— start Source —

Google recently hosted a two day workshop (April 29-30, 2014) at their London office focusing on both speech recognition and speech synthesis. They invited a total of 68 students and post-docs from across Europe. The attendees had a wide range of experience—I met someone just two months into their Phd and others who have been working in the field for years with dozens of publications. No proceedings were associated with the workshop, but each of the attendees were asked to present a poster of their work. Most seemed to present a poster from a previous conference (I used the poster from my recent ASRU paper).

Overall, I had a great time at the workshop, and I think most attendees would say the same thing. If Google demonstrated one thing, it is that they take very good care of their guests and employees. We were well fed and stayed in a nice hotel in the center of London. We spent three days in London, discussing state-of-the-art research and meeting new people, without spending a cent of our own money.

As the workshop began, I could sense the uncertainty from the other attendees. None of us really knew what the goal of the workshop would be. Some assumed it would be two days of hearing how great Google is and we would be handed job applications as we walked out the door. In truth, it was nothing like that.

The majority of the workshop consisted of Google researchers giving talks, not necessarily describing how great the Google product family is, but their personal research. Google is known by their products. Nearly every attendee uses Gmail, Google search, and Scholar. Half of us have smartphones running Android. I think they really wanted to make the point that, yes, Google is a company that makes products, but the research scientists are doing the cutting edge research that makes those products possible.

— end Source —
— start Extracted data —

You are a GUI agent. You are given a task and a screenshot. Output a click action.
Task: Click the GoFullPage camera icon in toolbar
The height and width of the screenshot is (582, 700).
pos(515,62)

— end Extracted data —
— start Extracted data —

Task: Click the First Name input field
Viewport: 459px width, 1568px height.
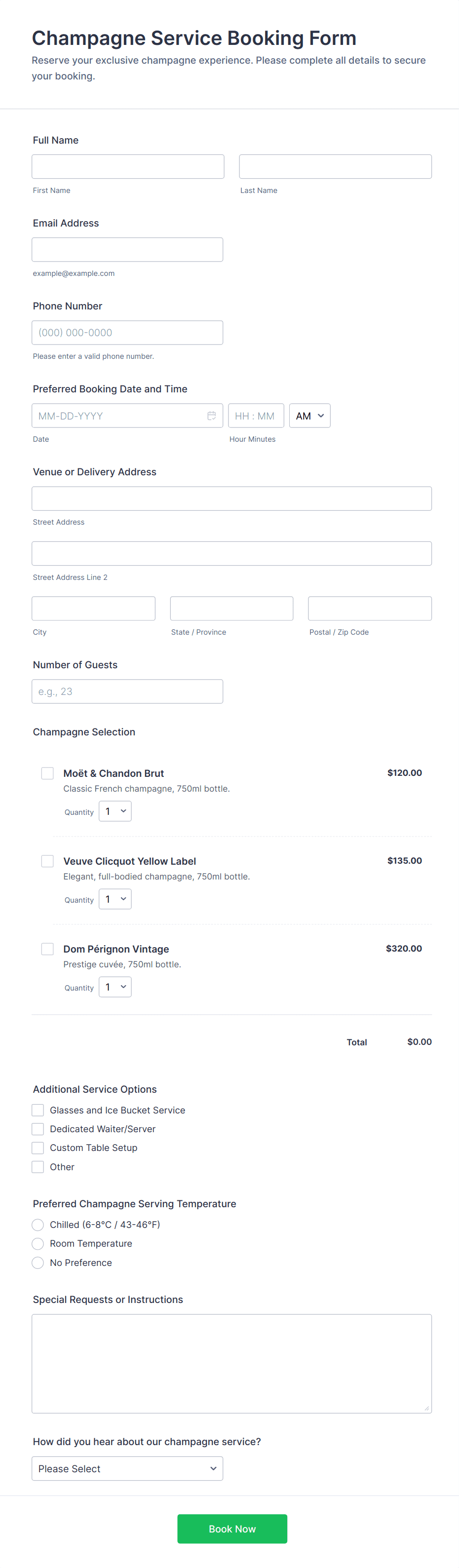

— end Extracted data —

To do -
(A) According to the workshop account, how many students and post-docs did Google invite?
(B) Please continue the workshop account from where it stops, in the same first-person voice.

The answers -
(A) 68

(B)
Obviously the Google employees take great pride in the work they do. Unlike in academia, they have the benefit of seeing their ideas work, not just on toy datasets, but in real world technologies used by millions of people. Often the papers they publish are about techniques that have a real world impact. This also explains why they sometimes have difficulty using research done in academia. If I have a technique that works well on a small dataset, there is little evidence that it would scale to a live system trained on thousands of hours of speech. Since academic labs do not have the resources of Google, it is difficult to prove the efficacy of a technique to the level desired by a large company like Google, Microsoft, or Apple.

While all of the research talks were interesting, it is the anecdotes and trivia that really stick in my mind. Below are some of the more interesting details I remember.

Google Speech Recognition System

Their typical ASR system is a hybrid DNN-HMM system. Input are 26 frames of mel-scale filter bank features. Typically systems from other labs use a window with an equal amount of before and after context. Since Google focuses on real-time performance, they only allow five frames of future context. This behemoth of a system uses 8 hidden layers of 2560 units each, giving a total of 85 million parameters. Approximately 2,000 hours of speech are used to train the system.

There is a large focus on optimization. They use lots of tricks to reduce the total amount of computation. Surprisingly, they even have an offline system in Android that uses about 3 million parameters. Even with that huge reduction in parameters, they only lose about 30% in relative accuracy.

The web consists of approximately 60 trillion unique addresses. Google indexes around 10 billion of those per day and maintains an index that takes 100 petabytes of disk space. Everyday Google handles 3 billion searches. One amazing fact is that around 15% of those searches have never been seen before.

While I have no idea what the implementation details are, Google maintains a knowledge graph of over 500 million entries and 18 billion facts. This represents discrete knowledge about the world, such as celebrities, sports teams, and countries. This helps for disambiguation and better understanding of search queries.

Google Approach to Research

Obviously their research is heavily tied to their current end goal, improved voice search. Within that space, there is apparently a lot of freedom. General expectations are that your project should bear fruit within a year. You can play with toy datasets, but you quickly need to move to real-world experiments. They tend to use their Icelandic system as an initial baseline for testing new ideas.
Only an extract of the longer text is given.